Glucocorticoid-Driven NLRP3 Inflammasome Activation in Hippocampal Microglia Mediates Chronic Stress-Induced Depressive-Like Behaviors

• Published in: Frontiers in molecular neuroscience Vol. 12; p. 210
• Main Authors: Feng, Xiujing, Zhao, Yuan, Yang, Tianyuan, Song, Manyu, Wang, Chaoran, Yao, Yujie, Fan, Honggang
• Format: Journal Article
• Language: English
• Published: Lausanne Frontiers Research Foundation 29.08.2019; Frontiers Media S.A
• Subjects: Animal cognition; Antidepressants; Anxiety; Behavior; Caspase; Caspase-1; Cell culture; Corticosterone; Cytokines; depressive-like behaviors; Dexamethasone; Experiments; glucocorticoid; Glucocorticoids; hippocampal microglia; Hippocampus; IL-1β; Inflammasomes; Inflammation; Interleukin 18; Laboratory animals; Medical research; Mental depression; Microglia; Microglial cells; neuroinflammation; Neuroscience; Neurosciences; NF-κB protein; NLRP3 inflammasome; Pathogenesis; Proteins; Reactive oxygen species; Risk factors; Rodents; Stress; Studies; China
• ISSN: 1662-5099; 1662-5099
• DOI: 10.3389/fnmol.2019.00210

Chronic stress is a key risk factor for depression, and microglia have been implicated in the pathogenesis of the disease.

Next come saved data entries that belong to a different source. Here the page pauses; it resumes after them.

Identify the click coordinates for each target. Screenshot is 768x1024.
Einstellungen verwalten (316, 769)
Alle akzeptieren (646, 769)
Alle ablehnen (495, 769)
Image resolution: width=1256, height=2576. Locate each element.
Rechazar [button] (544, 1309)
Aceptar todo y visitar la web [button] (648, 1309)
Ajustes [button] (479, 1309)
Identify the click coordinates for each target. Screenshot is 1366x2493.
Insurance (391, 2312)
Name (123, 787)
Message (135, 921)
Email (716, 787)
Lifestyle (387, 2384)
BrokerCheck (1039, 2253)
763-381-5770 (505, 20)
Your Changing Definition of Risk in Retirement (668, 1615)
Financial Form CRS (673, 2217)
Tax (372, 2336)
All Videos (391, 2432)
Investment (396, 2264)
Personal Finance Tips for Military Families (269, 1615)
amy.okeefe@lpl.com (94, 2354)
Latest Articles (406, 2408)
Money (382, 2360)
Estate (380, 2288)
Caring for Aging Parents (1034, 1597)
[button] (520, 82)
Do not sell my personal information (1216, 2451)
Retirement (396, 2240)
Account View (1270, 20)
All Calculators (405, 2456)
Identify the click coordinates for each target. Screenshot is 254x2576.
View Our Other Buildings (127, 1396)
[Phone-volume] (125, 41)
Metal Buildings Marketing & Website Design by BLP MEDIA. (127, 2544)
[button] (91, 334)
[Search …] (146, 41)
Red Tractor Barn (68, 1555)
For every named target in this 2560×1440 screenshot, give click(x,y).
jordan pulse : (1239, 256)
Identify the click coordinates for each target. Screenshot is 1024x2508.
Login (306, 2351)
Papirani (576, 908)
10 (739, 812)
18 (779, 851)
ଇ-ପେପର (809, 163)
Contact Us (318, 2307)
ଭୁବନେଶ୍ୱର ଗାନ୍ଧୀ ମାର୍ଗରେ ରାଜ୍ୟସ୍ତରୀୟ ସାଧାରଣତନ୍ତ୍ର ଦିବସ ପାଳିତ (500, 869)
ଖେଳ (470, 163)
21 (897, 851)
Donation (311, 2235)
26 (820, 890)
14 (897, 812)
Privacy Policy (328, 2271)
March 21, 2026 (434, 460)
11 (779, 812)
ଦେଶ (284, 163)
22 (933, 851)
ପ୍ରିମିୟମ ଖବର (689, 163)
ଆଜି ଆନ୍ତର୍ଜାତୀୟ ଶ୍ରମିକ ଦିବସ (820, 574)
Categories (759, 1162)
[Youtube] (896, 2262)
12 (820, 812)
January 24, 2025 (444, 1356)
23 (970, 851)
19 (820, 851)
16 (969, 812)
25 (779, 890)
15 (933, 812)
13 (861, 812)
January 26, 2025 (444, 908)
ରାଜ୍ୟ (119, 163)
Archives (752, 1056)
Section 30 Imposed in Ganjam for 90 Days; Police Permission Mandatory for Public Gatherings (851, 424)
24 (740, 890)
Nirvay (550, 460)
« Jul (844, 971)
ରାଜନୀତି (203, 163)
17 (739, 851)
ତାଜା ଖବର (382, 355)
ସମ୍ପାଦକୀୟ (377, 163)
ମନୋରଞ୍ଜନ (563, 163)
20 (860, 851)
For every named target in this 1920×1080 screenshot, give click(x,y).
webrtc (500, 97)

Recent studies show that the Nod-like receptor protein 3 (NLRP3) inflammasome is expressed in microglia and may play a crucial role in depression. However, the mechanism of NLRP3 inflammasome activation in hippocampal microglia and its role in depressive-like behaviors remain poorly understood. In this study, rats were subjected to 6 h of restraint stress per day for 21 days to produce a model of stress-induced depression. Behavioral tests and serum corticosterone were used to assess the success of the model. Furthermore, HAPI cells were pretreated with dexamethasone (5 × 10-7 M) to assess stress-induced changes in microglial cells in culture. The microglial marker Iba-1, reactive oxygen species (ROS), nuclear factor kappa B (NF-κB) and key components of the NLRP3 inflammasome and its downstream inflammatory effectors (IL-1β and IL-18) were measured. Chronic stress induced depressive-like behavior, increased serum corticosterone levels and produced hippocampal structural changes. Chronic stress and dexamethasone both increased Iba-1 expression and ROS formation and also elevated levels of NF-κB, NLRP3, cleaved caspase-1, IL-1β and IL-18. After use of the NF-κB inhibitor BAY 117082 and knocked out NLRP3 in vitro decreased ROS formation and the expression of Iba-1, NF-κB and NLRP3 as well as levels of cleaved caspase-1, IL-1β and IL-18. These findings suggest that activation of the glucocorticoid receptor-NF-κB-NLRP3 pathway in hippocampal microglia mediates chronic stress-induced hippocampal neuroinflammation and depression-like behavior.